• TASK LIST
A. In the news story about the Transplant Games of America, list the organs and tissues Sisemore's son was able to donate.
B. Extend the news story about the Transplant Games of America past its final sentence.

FAYETTEVILLE (KFSM) -- The biennial Transplant Games of America will happen this summer in Ohio, but Sunday (March 20) in Fayetteville, organ donor recipients who will be participating gathered at Washington Regional Medical Center to sign a flag that will be flying during the event.
Jeff Clardy has competed in several 5k races at the Transplant Games of America.
“Did it in 43 minutes, wasn't super -- but it was like, 'Hey I’m alive!' and that's what was so exciting,” he said.
But his story began six years ago, when he was told he had three months to live and needed a new heart.
Micah Rolfs died when he was 29, but at 14, he decided to be an organ donor.
“I think about, literally, really, every breath I take, I think about this is not my heart, this is Micah’s heart, and it's beating in me, and I’m alive because of it,” he said.
Now, Clardy and other volunteers are preparing for the transplant games happening this summer.
Athletes from across the country are signing flags which will fly during the five-day competition, and they're hoping to raise awareness about organ donations during the event.
“I just think people should look at donation as though their life depends on it, because someday it might,” Manager of Team Arkansas, Tammy Sisemore, said.
Sisemore's son died at 16 in a car accident. He was able to donate both of his kidneys, his liver, small intestine and heart valves.

Excerpts from a dataset
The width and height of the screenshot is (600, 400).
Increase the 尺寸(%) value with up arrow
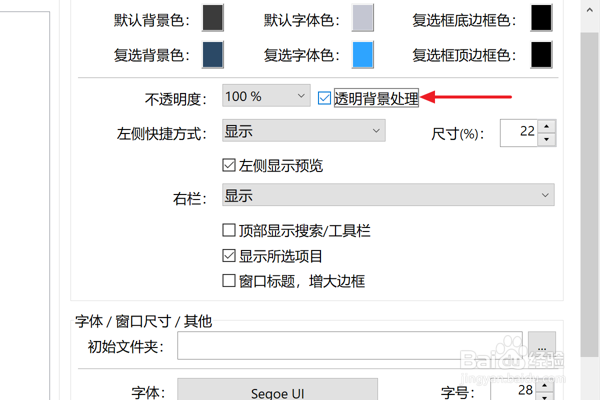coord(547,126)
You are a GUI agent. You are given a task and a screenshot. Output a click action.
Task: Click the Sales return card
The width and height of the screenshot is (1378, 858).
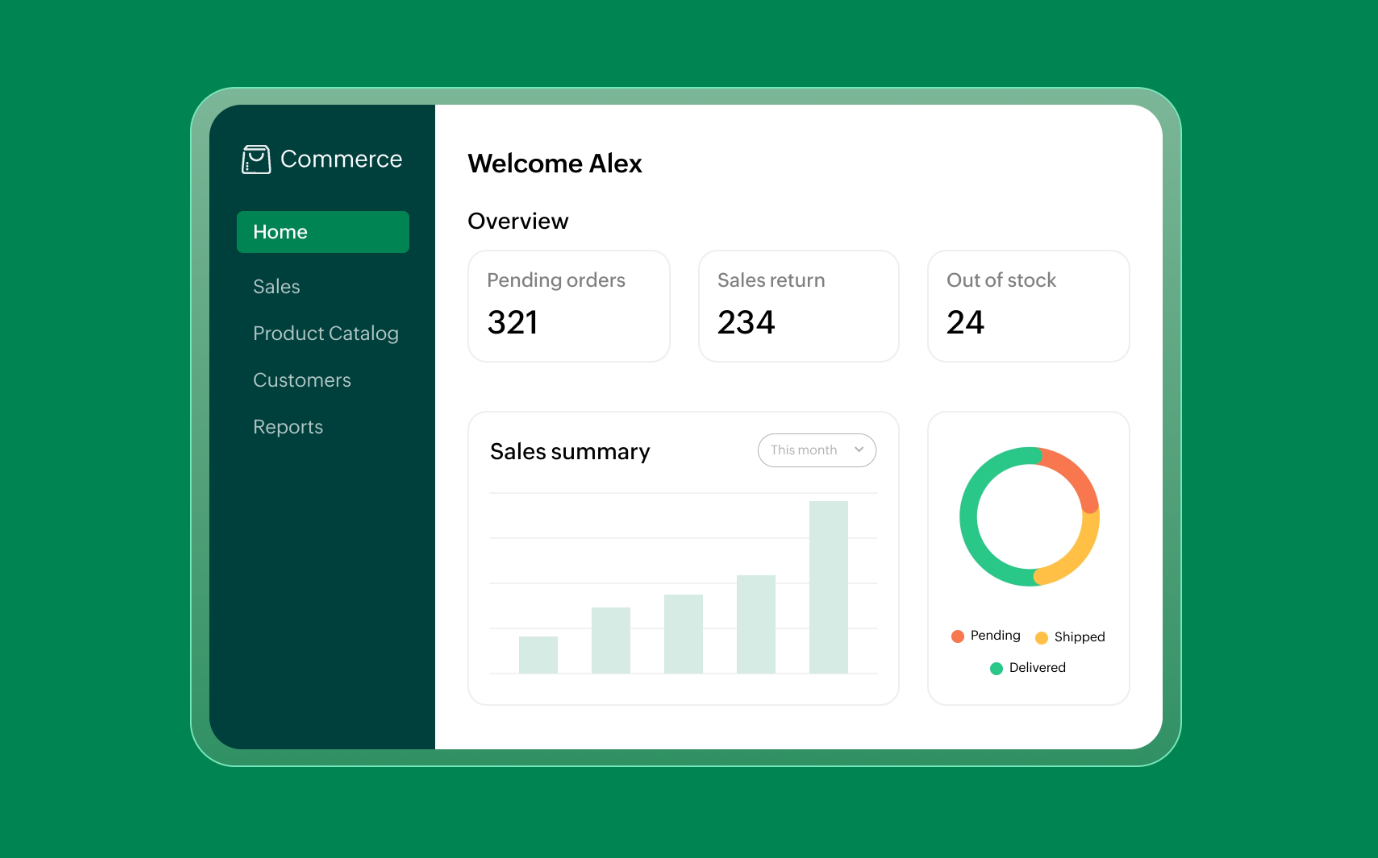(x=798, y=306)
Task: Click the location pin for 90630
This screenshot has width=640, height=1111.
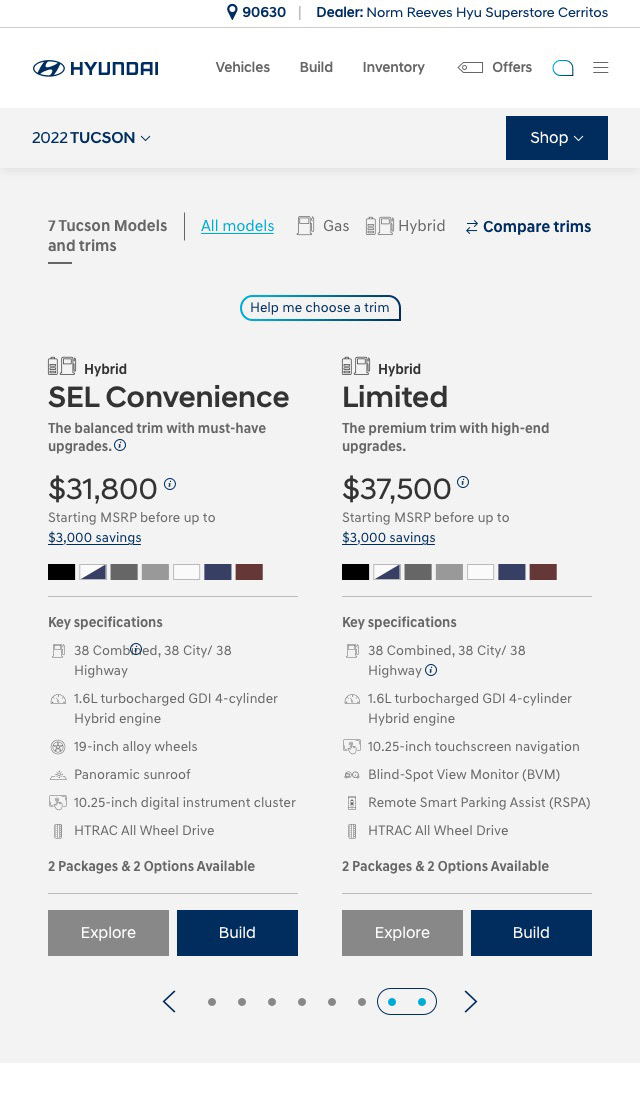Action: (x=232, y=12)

• OUTPUTS IN ORDER
A.
- Both of his kidneys
- His liver
- Small intestine
- Heart valves

B.
“It gave me something to do with the experience and what has happened to me, and it also allows me to keep Robby present in a healthy way, in my everyday life now,” she said.
And while athletes and volunteers are able to look forward to the games coming up, Micah’s mother was able to look back at her son, through Clardy. She met him Jan. 25, 2016, exactly six years to the day of his transplant.
At 53, Clardy said he's living a full and happy life, with eight grandchildren, ranging from ages four to 10.
“Since my transplant, we've got to see three grandchildren born,” he said. “Surreal, it is, just to think that I would not have been able to see them born, had I not received a gracious gift from my donor."
A total of four flags are traveling throughout the country, so athletes can sign them before the event.
The transplant games take place June 10-15 in Cleveland.